If your trading venture has made a loss, then obviously no tax will be due, but you should still prepare accounts and file a tax return. In the ordinary course of events, this loss can be carried forward to future years and offset against future profits to reduce the tax payable. This is only fair. It is after all just a matter of convention that we prepare annual accounts. If a business venture were to last several years, such as a sea voyage in times gone by, then we might instead prepare “venture accounts” and be taxed on the total venture profit instead.
There are two other common things you could do with a trading loss. You could carry it back to offset against a previous year’s profit and claim a tax refund, which is common with corporation tax. You could also offset it sideways against other profits or income of the current year to reduce your tax bill.

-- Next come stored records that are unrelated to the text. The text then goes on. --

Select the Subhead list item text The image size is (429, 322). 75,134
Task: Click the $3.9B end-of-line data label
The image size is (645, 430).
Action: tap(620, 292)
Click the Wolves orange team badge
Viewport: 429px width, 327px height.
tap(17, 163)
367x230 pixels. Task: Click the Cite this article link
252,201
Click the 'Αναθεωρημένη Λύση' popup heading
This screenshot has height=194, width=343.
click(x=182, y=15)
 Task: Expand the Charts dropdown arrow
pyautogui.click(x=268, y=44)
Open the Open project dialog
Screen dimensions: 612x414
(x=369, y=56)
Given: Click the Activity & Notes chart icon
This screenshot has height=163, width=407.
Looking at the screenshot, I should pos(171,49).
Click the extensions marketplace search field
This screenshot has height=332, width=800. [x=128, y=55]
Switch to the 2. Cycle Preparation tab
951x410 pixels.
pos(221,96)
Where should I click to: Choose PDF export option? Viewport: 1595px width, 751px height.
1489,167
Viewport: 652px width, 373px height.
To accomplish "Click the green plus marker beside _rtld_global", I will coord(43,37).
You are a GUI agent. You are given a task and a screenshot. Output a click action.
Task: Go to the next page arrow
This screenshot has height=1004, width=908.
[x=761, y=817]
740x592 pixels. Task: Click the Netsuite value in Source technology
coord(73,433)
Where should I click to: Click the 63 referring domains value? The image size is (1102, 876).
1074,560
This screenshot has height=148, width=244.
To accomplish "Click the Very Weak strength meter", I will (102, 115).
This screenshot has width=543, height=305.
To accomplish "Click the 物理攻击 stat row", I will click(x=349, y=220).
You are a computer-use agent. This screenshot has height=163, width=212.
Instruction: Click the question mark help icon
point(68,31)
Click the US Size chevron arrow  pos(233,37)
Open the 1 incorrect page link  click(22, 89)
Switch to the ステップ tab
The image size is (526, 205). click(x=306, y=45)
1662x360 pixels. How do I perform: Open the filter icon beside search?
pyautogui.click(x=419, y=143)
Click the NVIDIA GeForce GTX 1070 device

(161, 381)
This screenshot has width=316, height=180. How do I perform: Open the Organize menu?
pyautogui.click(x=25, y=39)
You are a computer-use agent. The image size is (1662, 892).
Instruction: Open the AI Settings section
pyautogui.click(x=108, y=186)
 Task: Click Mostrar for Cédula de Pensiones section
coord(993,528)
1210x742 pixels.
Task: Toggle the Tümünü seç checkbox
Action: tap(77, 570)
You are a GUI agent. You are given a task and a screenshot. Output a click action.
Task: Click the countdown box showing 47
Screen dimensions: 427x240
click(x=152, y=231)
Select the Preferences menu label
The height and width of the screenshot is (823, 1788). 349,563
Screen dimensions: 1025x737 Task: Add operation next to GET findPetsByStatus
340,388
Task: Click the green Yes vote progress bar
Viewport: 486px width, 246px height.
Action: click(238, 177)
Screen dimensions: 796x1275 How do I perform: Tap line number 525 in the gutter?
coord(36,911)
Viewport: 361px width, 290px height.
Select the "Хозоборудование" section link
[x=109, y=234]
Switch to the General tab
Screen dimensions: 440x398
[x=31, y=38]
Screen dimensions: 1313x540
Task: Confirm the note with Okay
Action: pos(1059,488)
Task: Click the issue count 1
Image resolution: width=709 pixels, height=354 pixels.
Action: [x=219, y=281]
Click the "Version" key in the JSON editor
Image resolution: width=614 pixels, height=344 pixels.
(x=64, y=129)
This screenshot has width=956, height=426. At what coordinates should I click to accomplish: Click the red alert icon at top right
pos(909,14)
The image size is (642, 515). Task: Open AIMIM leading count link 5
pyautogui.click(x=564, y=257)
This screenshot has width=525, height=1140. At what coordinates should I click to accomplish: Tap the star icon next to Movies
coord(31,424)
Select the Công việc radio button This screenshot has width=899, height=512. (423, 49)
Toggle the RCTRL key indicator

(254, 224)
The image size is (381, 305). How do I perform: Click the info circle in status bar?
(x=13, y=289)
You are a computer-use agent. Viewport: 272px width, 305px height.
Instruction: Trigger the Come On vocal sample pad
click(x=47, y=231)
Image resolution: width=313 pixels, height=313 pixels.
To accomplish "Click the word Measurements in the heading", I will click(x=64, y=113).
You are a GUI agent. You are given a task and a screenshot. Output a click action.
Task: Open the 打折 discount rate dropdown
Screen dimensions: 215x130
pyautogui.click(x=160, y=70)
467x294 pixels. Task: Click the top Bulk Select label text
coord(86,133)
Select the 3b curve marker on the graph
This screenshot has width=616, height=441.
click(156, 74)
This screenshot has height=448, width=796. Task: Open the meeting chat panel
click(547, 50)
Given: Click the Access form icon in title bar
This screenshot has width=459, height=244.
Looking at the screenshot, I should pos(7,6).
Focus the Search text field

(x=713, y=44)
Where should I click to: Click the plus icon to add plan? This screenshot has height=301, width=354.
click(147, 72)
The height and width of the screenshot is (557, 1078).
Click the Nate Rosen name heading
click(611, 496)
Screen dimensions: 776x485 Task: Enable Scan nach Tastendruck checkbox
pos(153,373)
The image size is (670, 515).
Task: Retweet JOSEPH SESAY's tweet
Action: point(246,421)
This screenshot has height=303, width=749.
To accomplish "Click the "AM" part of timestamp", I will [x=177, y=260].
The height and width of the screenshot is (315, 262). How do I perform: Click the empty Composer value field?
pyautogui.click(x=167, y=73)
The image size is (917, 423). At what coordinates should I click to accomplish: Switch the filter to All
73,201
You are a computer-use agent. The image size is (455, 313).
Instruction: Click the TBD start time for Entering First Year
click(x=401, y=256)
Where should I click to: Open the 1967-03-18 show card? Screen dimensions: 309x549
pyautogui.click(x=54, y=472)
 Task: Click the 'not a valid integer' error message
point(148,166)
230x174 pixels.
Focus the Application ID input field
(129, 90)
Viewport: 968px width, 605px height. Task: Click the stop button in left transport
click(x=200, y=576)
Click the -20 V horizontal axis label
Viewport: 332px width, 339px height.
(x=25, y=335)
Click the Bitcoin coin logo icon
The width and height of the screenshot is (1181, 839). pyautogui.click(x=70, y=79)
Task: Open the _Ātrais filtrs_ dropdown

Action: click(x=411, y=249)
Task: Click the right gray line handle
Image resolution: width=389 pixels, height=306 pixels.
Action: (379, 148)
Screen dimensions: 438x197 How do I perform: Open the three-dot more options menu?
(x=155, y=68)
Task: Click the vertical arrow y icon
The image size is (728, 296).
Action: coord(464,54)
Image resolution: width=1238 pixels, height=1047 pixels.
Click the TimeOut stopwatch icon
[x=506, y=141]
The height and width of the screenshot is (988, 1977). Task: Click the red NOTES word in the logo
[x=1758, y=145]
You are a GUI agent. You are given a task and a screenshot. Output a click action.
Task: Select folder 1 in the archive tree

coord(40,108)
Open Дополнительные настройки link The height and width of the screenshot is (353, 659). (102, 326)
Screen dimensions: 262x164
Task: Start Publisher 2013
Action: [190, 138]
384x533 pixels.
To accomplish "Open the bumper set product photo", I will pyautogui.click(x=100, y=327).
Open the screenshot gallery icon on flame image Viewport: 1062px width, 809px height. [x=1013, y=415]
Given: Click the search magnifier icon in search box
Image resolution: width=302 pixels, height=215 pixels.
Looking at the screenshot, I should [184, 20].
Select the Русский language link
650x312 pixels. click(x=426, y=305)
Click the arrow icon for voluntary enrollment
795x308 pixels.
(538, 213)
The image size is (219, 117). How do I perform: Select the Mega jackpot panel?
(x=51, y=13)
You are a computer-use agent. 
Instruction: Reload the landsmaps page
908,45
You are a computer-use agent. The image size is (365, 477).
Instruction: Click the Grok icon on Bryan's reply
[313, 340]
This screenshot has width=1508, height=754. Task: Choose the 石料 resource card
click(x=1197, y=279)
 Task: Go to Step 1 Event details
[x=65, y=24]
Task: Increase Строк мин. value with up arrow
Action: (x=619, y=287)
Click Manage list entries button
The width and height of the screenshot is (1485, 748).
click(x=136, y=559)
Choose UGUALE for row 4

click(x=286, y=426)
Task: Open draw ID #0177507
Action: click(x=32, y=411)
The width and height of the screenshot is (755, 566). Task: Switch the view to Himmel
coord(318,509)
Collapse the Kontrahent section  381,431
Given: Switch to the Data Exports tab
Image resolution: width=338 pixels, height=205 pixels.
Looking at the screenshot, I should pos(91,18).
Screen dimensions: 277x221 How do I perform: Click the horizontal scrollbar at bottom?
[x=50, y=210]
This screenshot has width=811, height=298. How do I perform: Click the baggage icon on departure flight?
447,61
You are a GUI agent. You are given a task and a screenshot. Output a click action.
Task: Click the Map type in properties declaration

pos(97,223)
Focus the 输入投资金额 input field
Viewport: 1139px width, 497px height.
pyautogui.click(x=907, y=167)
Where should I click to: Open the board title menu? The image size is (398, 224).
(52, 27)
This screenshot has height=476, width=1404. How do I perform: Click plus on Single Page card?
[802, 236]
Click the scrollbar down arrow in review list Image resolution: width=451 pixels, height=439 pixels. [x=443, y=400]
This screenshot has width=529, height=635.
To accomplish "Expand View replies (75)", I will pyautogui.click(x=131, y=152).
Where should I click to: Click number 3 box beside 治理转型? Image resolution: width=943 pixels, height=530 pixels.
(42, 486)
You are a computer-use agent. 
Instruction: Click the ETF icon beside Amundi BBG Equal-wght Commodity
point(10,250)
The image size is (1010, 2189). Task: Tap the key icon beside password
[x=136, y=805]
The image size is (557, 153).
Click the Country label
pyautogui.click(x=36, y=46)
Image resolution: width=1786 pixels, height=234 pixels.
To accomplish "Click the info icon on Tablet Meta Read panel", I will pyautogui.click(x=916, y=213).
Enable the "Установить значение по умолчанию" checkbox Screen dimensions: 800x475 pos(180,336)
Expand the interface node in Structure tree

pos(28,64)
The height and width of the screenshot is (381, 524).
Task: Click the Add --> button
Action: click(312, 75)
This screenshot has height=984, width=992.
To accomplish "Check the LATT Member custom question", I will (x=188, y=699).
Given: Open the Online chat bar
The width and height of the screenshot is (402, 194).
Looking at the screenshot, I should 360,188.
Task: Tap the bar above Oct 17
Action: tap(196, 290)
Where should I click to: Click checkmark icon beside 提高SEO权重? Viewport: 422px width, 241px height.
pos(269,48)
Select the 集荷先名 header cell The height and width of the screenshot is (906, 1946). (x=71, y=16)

If the trade is actually ceasing, then the loss might be carried back up to three years. One thing to watch out for in the case of income tax is that profits are not already covered by the personal allowance, but unfortunately there can be times when we have little option and personal allowance gets wasted from a tax planning point of view.
Where a company makes losses, then losses carried forward can only be offset against losses from the same trade. In addition, there must not be any substantial change in the ownership of the company, so one company cannot buy another company with the intention of making use of its accumulated losses in order to avoid tax. This last rule is not necessarily applied in the same way in foreign tax systems.